FIG. 19 is a block diagram schematically illustrating a configuration of an electronic device according to an embodiment of the disclosure.

Referring to FIG. 19, the electronic device 1000 according to an embodiment of the disclosure may include an input/output interface 1910, a processor 1920, and the memory 1930.

The input/output interface 1910 may include an input interface (e.g., a touch screen, a keyboard, or a microphone) for receiving a command or information from a user, and an output interface (e.g., a display panel or a speaker) for displaying an execution result of an operation according to the user's command or a state of the electronic device 1000. According to an embodiment of the disclosure, the electronic device 1000 may receive an input (e.g., a sound source separation request) from a user through the input/output interface 1910, and when the operation is completed, output a result of performing the operation (e.g., a sound source separation result) through the input/output interface 1910.

The processor 1920 is a component configured to control a series of processes for the electronic device 1000 to operate according to embodiments of the disclosure, and may include one or more processors. The one or more processors included in the processor 1920 may be circuitry, such as a system-on-chip (SoC) or an integrated circuit (IC). The one or more processors included in the processor 1920 may be general-purpose processors such as CPUs, MPUs, APs, or DSPs, dedicated graphics processors such as GPUs or VPUs, dedicated artificial intelligence processors such as NPUs, or dedicated communication processors such as CPs. In a case in which the one or more processors included in the processor 1920 are dedicated artificial intelligence processors, the dedicated artificial intelligence processors may be designed with a hardware structure specialized for processing a particular artificial intelligence model.

The processor 1920 may write data in the memory 1930 or read data stored in the memory 1930, and in particular, may execute a program or at least one instruction stored in the memory 1930 to process data according to predefined operation rules or an artificial intelligence model. Thus, the processor 1920 may perform the operations described in embodiments of the disclosure, and the operations described herein as being performed by modules included in the electronic device 1000 may be regarded as being performed by the processor 1920, unless otherwise specified.

The memory 1930 is a component for storing various programs or data, and may include a storage medium such as read-only memory (ROM), random-access memory (RAM), a hard disk, a compact disc ROM (CD-ROM), or a digital video disc (DVD), or a combination of storage media. The memory 1930 may not be a separate component and may be included in the processor 1920. The memory 1930 may include volatile memory, nonvolatile memory, or a combination of volatile memory and nonvolatile memory. The memory 1930 may store a program or at least one instruction for performing the operations according to embodiments of the disclosure described herein.

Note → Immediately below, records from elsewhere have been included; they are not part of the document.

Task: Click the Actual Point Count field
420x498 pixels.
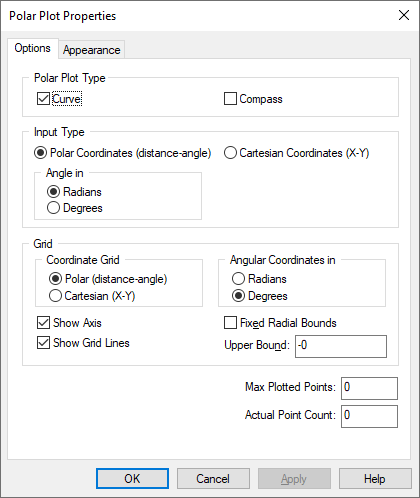Action: [369, 416]

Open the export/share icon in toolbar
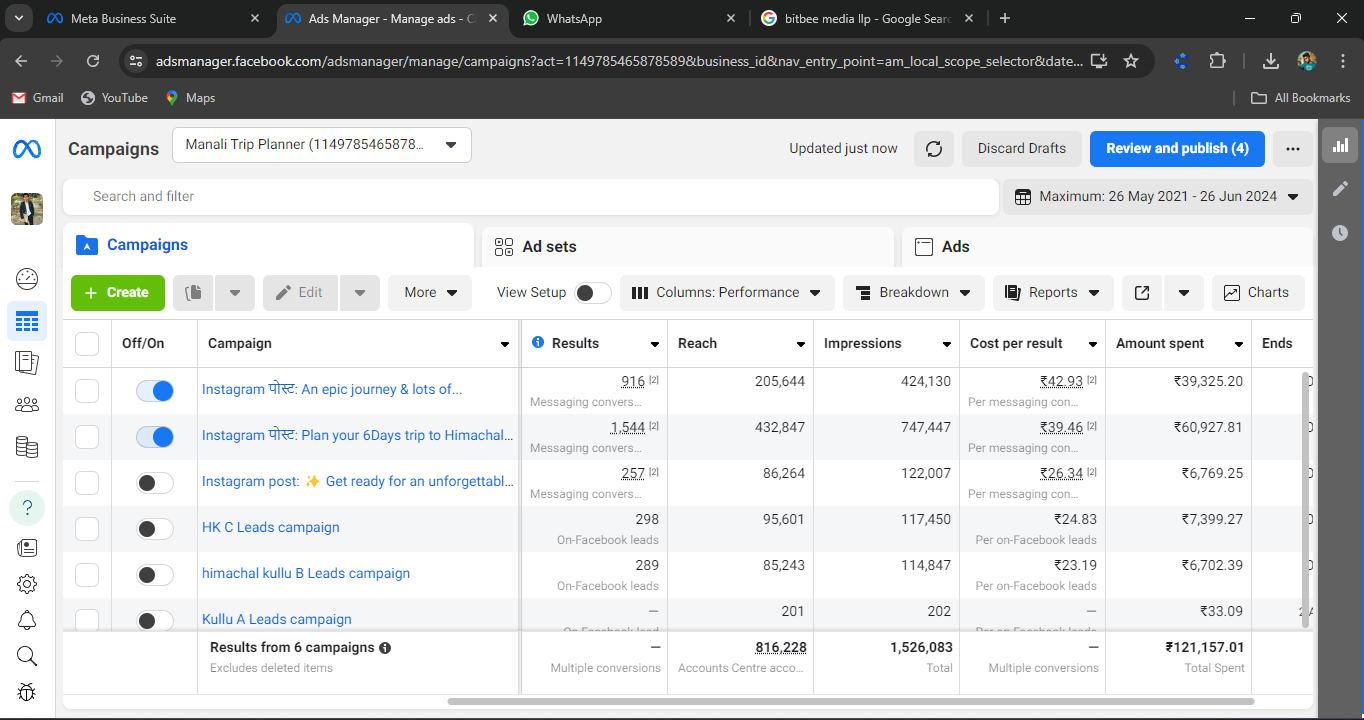tap(1142, 293)
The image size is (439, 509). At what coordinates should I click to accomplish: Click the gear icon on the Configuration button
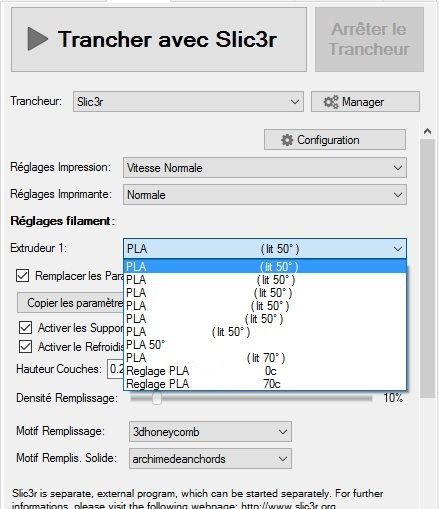pyautogui.click(x=287, y=140)
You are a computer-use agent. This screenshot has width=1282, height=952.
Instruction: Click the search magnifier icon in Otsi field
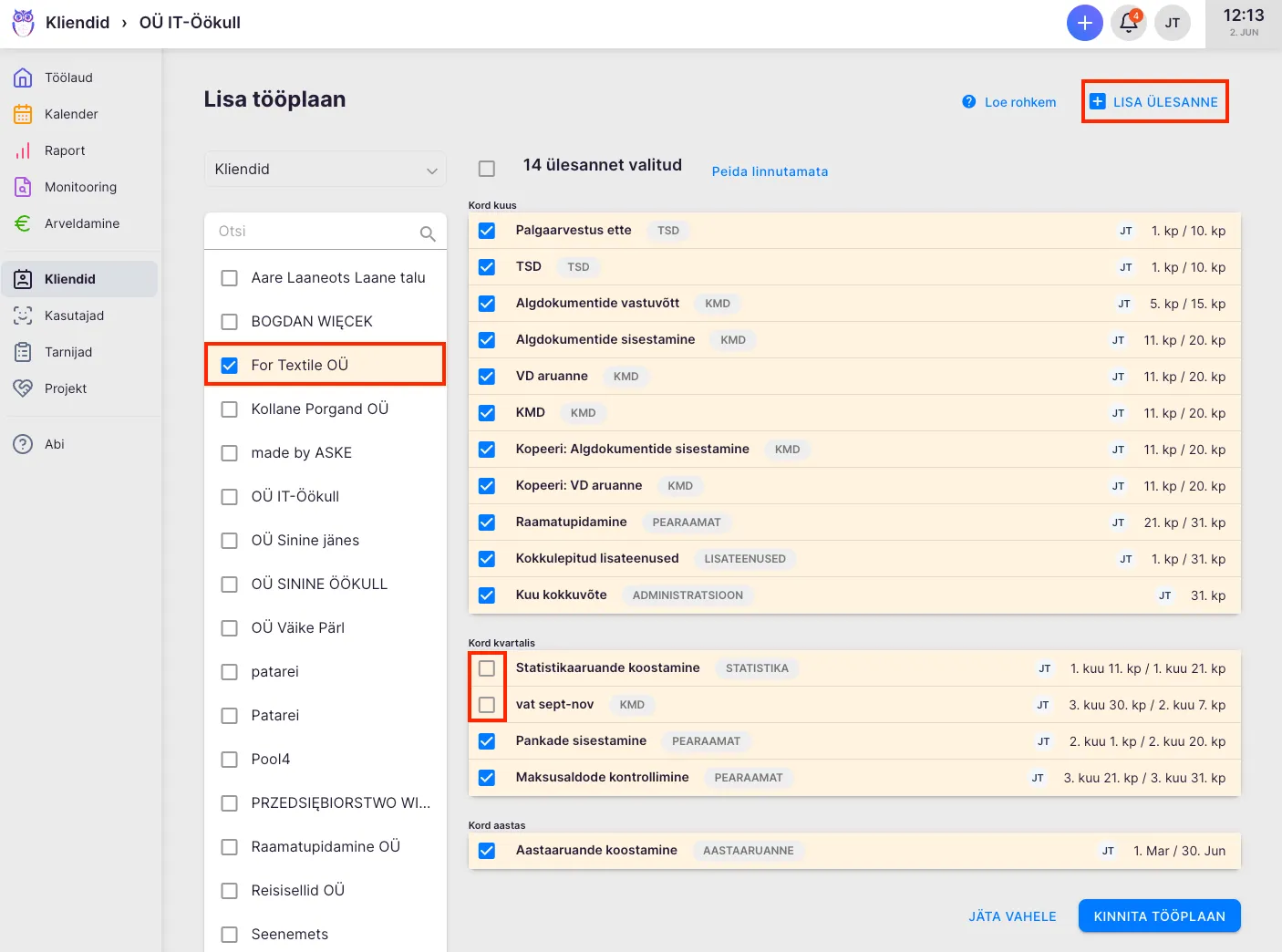click(x=427, y=233)
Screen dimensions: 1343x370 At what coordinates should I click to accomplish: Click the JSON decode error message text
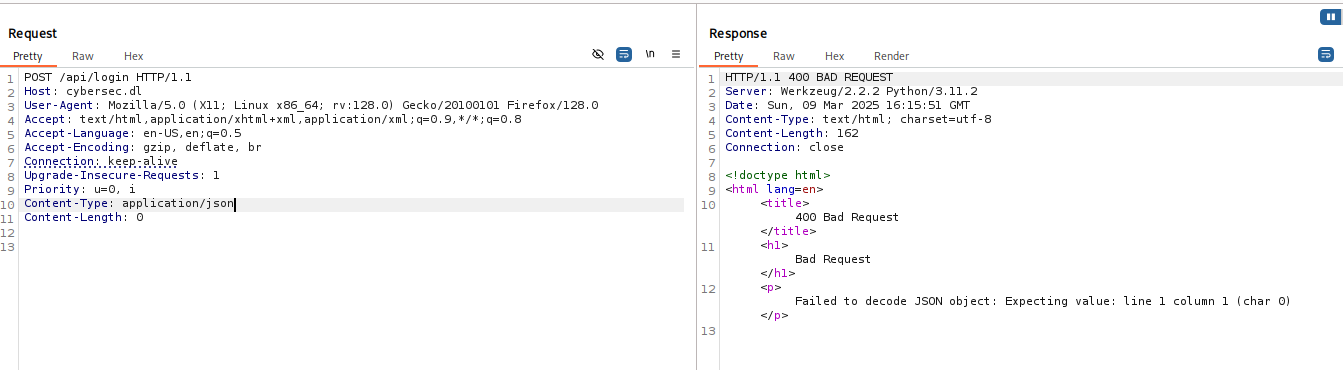point(1043,301)
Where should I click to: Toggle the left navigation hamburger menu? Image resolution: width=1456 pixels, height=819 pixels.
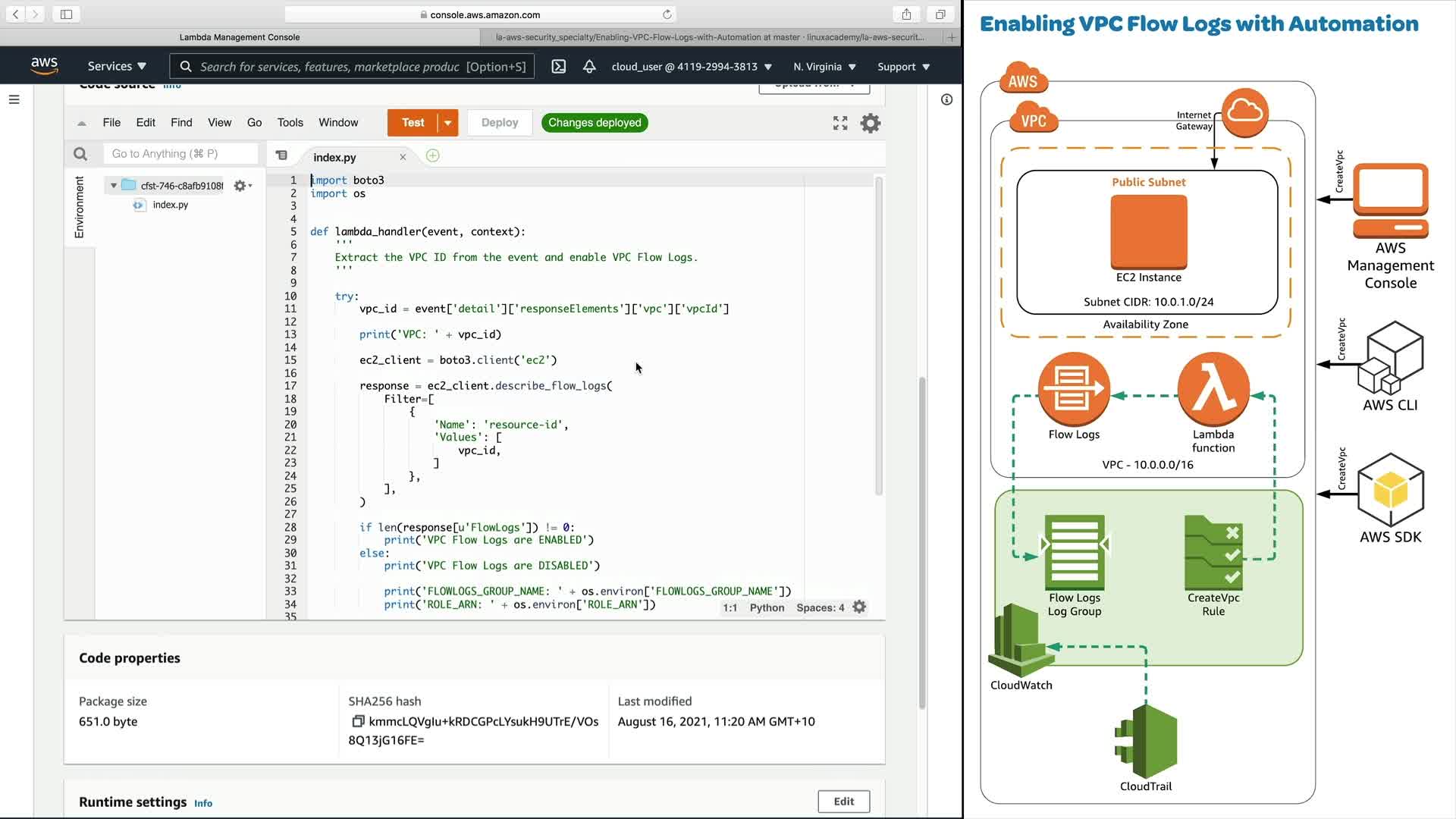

The memory 1930 may provide data stored therein to the processor 1920 in response to a request from the processor 1920.

The embodiments of the disclosure described above with reference to FIGS. 1 to 18 may be performed by the electronic device 1000.

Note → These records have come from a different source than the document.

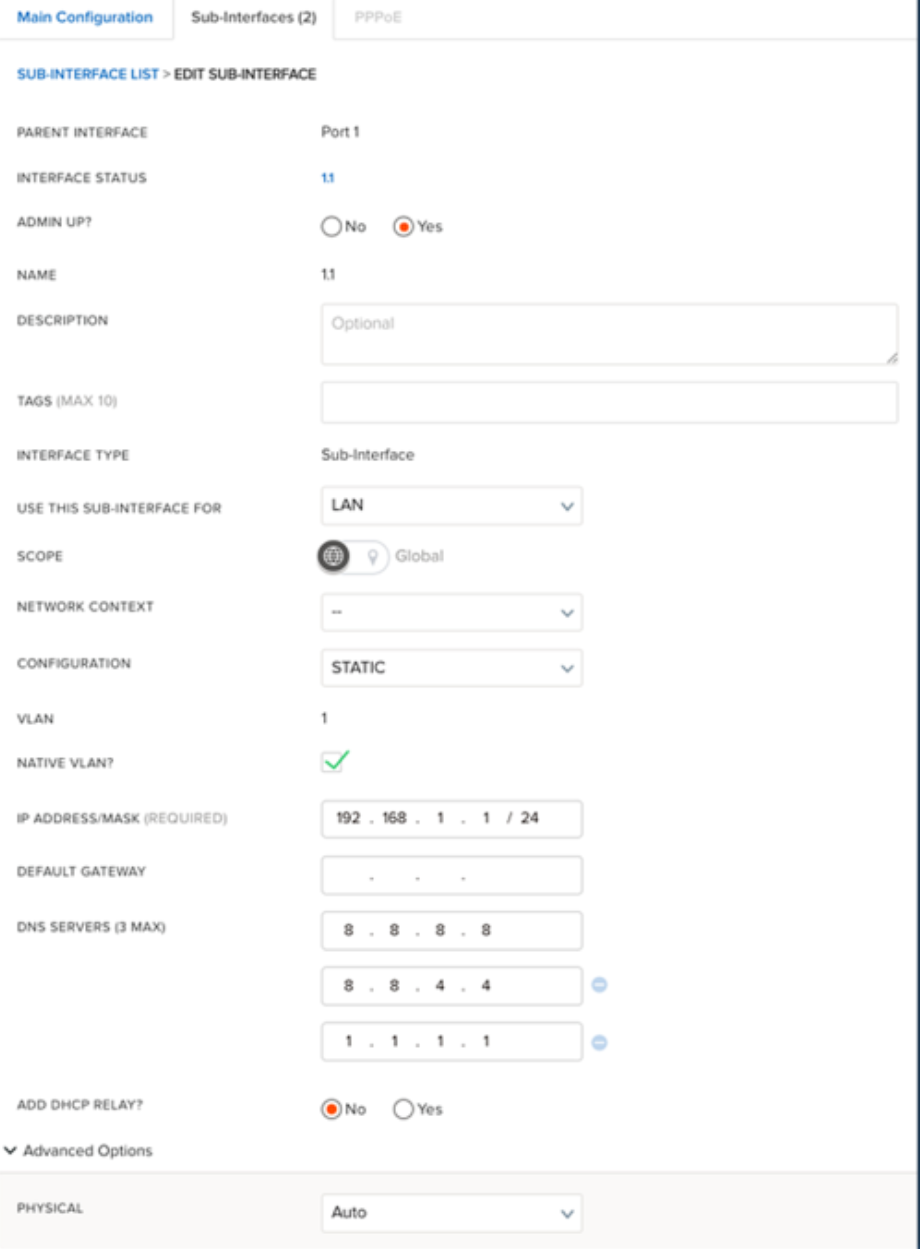Open the Physical dropdown set to Auto
Image resolution: width=920 pixels, height=1249 pixels.
[451, 1213]
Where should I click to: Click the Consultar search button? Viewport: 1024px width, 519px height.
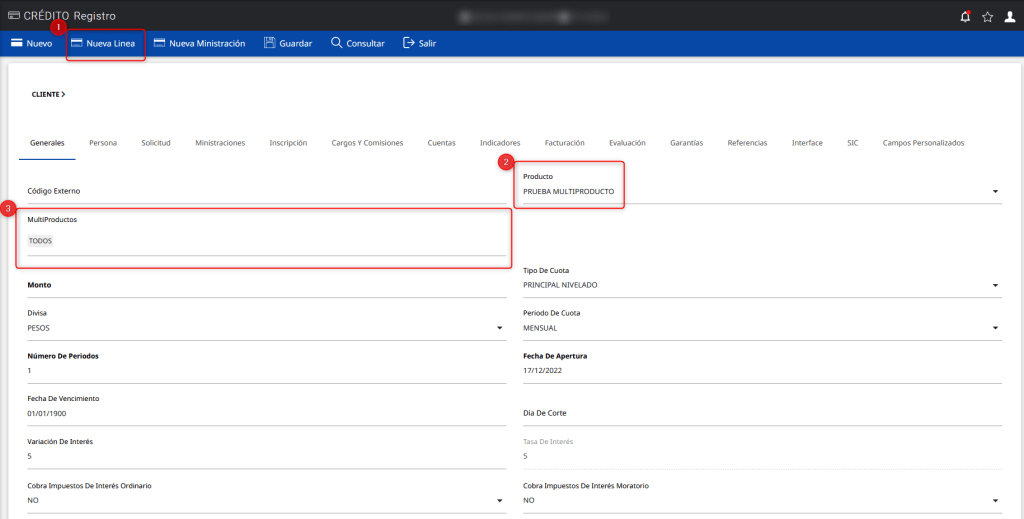click(x=357, y=44)
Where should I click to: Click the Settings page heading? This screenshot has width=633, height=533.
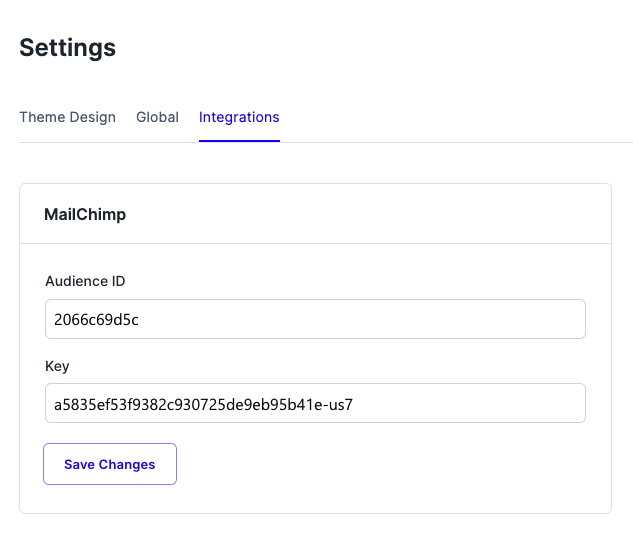point(68,47)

To solve the above-described technical issues, an embodiment of the disclosure provides a method, performed by an electronic device 1000, of removing a target sound 101 from input audio 110.

In an embodiment of the disclosure, the method may include obtaining first output audio 120 by removing the target sound 101 from the input audio 110 by using an artificial intelligence model 115 (S210).

In an embodiment of the disclosure, the method may include obtaining residual audio 125 including the target sound 101, by using a difference between the input audio 110 and the first output audio 120 (S220).

In an embodiment of the disclosure, the method may include estimating features of the target sound 101 based on the residual audio 125 (S230).

In an embodiment of the disclosure, the method may include determining harmonic components 102 of the target sound 101 within the first output audio 120, based on the estimated features of the target sound 101 (S240).

In an embodiment of the disclosure, the method may include obtaining second output audio 130 by reducing magnitudes of the harmonic components 102 in the first output audio 120 (S250).

In an embodiment of the disclosure, the estimating of the features of the target sound 101 (S230) may include obtaining a pattern map 300 corresponding to the features of the target sound 101 (S710).

In an embodiment of the disclosure, in the method, the pattern map 300 may correspond to a map that represents a distribution of frequency components of the target sound 101 over time in a time-frequency domain.

In an embodiment of the disclosure, the determining the harmonic components 102 within the first output audio 120 (S240) may include estimating, based on the residual audio 125, a target interval in which the target sound 101 exists in a spectrogram of the input audio 110 (S910).

In an embodiment of the disclosure, the searching for the harmonic components 102 within the first output audio 120 (S240) may include searching for the harmonic components 102 by using a filter corresponding to the pattern map 300, while shifting the filter within the target interval by a defined (e.g., predefined or predetermined) frequency step (S920).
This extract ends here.